Groups exist in almost all Latin American countries
and have also been established in African countries such as Chad, Ethiopia and
Morocco. Similar groups also operate in Sri Lanka, the Philippines, Turkey,
Croatia and in China.
These groups are diverse in membership and
objectives, but generally share three common aims: a demand for information
about what happened to their loved ones; a need for official acknowledgment;
and a quest for justice in respect of those responsible.
In Latin America truth, social and psychological
rehabilitation, and acknowledgment are generally placed before the need for
compensation. As most of the groups have developed in the context of blanket
amnesties, there is an ongoing demand for justice.
Impunity for crimes committed under military
regimes is the issue that sits hardest with relatives of the murdered and
"disappeared" throughout the world.
The South African Truth and Reconciliation
Commission is one of the boldest international efforts to try to meet some of
these needs. Unlike a "blanket amnesty", the commission trades full
disclosure or "truth recovery" for amnesty - thus potentially meeting
victims' needs for truth and public acknowledgment.
In South Africa, amnesty is justified as being
necessary to ensure peace.
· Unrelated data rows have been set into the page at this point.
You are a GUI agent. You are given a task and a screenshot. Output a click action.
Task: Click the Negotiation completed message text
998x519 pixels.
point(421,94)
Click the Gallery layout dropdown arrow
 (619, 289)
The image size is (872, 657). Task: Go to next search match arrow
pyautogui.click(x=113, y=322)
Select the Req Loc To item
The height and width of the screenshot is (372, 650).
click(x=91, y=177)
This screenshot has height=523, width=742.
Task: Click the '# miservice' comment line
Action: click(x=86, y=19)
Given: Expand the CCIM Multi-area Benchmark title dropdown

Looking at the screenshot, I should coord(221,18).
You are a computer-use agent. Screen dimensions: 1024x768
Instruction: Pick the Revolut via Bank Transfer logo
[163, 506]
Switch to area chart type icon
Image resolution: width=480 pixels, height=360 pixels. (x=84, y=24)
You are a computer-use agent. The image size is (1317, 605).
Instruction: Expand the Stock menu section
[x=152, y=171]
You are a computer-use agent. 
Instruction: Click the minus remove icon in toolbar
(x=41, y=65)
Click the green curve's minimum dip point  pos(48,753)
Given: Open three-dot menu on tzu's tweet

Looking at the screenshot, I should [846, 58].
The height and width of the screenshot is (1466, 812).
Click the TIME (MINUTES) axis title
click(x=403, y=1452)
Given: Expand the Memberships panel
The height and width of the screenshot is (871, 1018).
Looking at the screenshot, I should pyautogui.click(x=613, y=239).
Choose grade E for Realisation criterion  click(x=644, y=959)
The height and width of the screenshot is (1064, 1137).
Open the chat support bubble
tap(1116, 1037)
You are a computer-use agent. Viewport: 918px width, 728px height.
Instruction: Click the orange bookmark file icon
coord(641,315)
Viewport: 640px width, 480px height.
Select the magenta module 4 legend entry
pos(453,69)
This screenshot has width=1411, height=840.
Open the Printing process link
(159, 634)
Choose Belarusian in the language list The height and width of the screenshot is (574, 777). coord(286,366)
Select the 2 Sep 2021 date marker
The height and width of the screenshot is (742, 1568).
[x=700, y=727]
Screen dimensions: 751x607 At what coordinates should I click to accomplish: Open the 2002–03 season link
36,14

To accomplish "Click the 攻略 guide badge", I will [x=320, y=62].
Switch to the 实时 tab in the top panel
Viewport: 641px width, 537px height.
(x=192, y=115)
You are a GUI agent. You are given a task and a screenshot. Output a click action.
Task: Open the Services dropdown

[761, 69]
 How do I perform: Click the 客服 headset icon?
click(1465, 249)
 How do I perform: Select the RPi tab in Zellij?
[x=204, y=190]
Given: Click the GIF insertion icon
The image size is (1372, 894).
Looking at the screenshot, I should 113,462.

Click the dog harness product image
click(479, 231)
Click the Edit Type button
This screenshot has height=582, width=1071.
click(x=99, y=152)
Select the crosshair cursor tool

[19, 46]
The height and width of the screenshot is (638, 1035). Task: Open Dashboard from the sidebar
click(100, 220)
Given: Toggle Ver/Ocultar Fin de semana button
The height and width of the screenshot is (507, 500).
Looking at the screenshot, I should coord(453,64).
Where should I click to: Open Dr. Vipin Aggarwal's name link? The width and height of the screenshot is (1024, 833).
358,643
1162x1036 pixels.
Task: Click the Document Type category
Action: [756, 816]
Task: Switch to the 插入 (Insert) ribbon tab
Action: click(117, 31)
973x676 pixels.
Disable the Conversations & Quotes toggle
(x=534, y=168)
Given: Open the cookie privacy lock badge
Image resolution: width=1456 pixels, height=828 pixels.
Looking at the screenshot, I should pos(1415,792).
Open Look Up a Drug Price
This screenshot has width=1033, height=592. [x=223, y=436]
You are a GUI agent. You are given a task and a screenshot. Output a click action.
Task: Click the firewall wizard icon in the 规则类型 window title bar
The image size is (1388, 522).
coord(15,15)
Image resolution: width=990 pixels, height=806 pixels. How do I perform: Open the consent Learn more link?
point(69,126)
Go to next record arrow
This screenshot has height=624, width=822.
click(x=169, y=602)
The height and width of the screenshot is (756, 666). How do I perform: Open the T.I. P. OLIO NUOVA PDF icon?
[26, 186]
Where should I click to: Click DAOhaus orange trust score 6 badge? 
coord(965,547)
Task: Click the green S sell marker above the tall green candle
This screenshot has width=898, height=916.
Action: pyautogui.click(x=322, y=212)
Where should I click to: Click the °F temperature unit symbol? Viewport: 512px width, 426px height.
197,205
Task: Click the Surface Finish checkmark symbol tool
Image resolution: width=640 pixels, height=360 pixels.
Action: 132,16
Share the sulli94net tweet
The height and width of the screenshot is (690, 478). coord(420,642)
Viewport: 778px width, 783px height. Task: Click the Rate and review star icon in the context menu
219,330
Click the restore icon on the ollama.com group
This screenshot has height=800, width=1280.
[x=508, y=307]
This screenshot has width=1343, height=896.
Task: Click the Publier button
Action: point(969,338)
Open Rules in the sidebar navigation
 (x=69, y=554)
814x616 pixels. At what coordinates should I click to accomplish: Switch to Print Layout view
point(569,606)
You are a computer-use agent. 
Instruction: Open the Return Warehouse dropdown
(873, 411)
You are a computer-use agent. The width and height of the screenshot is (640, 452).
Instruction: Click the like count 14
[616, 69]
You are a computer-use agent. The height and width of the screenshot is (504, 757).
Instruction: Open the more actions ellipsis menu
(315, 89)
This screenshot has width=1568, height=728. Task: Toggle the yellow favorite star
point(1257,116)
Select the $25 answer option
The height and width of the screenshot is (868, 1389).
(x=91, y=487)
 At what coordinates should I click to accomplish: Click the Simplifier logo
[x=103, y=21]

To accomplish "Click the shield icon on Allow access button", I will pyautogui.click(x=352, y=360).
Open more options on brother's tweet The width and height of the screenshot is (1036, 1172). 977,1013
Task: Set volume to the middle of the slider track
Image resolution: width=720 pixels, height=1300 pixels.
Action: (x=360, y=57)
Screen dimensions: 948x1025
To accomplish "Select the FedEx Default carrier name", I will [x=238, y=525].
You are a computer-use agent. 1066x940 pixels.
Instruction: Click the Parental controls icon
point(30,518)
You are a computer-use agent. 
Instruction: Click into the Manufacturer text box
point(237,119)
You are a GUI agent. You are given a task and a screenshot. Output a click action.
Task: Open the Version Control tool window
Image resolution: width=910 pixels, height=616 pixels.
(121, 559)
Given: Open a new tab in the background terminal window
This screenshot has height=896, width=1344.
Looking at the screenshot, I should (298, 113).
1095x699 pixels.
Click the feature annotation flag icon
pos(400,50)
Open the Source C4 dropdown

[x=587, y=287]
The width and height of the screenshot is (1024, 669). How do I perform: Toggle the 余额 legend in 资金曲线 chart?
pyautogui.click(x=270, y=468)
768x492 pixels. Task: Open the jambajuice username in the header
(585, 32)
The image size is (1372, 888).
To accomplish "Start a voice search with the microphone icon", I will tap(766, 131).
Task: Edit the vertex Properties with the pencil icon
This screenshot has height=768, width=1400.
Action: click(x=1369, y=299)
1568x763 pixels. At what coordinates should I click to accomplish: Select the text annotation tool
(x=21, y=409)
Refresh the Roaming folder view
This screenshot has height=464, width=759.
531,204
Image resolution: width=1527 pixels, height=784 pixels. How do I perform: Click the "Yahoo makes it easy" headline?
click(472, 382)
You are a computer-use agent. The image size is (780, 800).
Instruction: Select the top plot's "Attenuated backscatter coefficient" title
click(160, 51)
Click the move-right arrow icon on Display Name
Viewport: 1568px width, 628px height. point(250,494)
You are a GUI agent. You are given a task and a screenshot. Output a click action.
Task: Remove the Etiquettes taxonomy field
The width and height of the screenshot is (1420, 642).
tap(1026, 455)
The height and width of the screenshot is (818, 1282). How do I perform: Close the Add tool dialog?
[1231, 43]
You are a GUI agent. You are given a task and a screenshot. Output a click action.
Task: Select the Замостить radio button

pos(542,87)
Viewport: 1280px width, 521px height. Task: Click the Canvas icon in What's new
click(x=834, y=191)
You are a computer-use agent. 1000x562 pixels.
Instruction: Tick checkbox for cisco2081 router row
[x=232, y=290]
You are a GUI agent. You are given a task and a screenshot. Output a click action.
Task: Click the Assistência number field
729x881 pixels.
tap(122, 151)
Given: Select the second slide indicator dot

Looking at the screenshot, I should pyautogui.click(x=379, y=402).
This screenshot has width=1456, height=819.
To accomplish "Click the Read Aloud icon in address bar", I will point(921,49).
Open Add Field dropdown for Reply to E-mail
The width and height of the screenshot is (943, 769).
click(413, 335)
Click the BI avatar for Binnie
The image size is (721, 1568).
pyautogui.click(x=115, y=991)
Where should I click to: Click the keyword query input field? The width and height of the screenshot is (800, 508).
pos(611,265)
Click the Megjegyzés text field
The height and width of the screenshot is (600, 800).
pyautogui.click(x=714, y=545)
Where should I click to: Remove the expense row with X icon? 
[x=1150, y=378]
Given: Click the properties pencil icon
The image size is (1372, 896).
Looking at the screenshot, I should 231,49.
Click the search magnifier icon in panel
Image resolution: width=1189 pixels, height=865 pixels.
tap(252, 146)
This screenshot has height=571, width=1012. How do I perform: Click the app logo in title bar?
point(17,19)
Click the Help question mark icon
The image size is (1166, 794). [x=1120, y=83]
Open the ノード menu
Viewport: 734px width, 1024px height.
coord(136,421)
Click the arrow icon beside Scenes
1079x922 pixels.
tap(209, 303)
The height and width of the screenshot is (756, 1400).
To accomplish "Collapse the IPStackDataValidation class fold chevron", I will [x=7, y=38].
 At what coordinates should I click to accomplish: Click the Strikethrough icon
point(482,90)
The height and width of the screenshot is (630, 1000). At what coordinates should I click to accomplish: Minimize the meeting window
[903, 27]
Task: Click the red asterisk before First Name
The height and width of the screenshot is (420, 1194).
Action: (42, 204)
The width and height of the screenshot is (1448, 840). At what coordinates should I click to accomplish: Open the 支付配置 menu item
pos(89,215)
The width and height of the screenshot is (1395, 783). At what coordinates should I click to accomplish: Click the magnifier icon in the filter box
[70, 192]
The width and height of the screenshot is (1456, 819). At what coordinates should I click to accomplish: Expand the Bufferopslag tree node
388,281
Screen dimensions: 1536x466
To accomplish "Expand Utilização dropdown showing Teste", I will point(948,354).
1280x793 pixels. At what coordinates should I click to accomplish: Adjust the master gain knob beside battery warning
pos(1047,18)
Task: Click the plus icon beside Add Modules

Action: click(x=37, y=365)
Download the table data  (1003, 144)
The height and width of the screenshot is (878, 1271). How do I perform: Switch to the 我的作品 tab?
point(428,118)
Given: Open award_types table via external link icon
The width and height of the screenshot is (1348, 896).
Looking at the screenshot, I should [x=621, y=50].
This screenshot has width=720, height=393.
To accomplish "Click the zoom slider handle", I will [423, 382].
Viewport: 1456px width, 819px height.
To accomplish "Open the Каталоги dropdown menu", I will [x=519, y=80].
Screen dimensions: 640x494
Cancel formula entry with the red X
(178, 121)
It is considered that prosecutions could not have
been guaranteed due to inefficiencies in the criminal justice system and a lack
of access to information necessary to sustain successful prosecutions.
Most victims would probably agree that an
investigation like the truth commission is a necessary first step to uncovering
the truth. However, the onus is not on victims to accept any amnesty
agreements. Rather, the commission has the responsibility to explain amnesties
and has to be prepared for the angry responses.
It is critical that it is not demanded, either
implicity or explicity, that victims are expected to forgive the perpetrators.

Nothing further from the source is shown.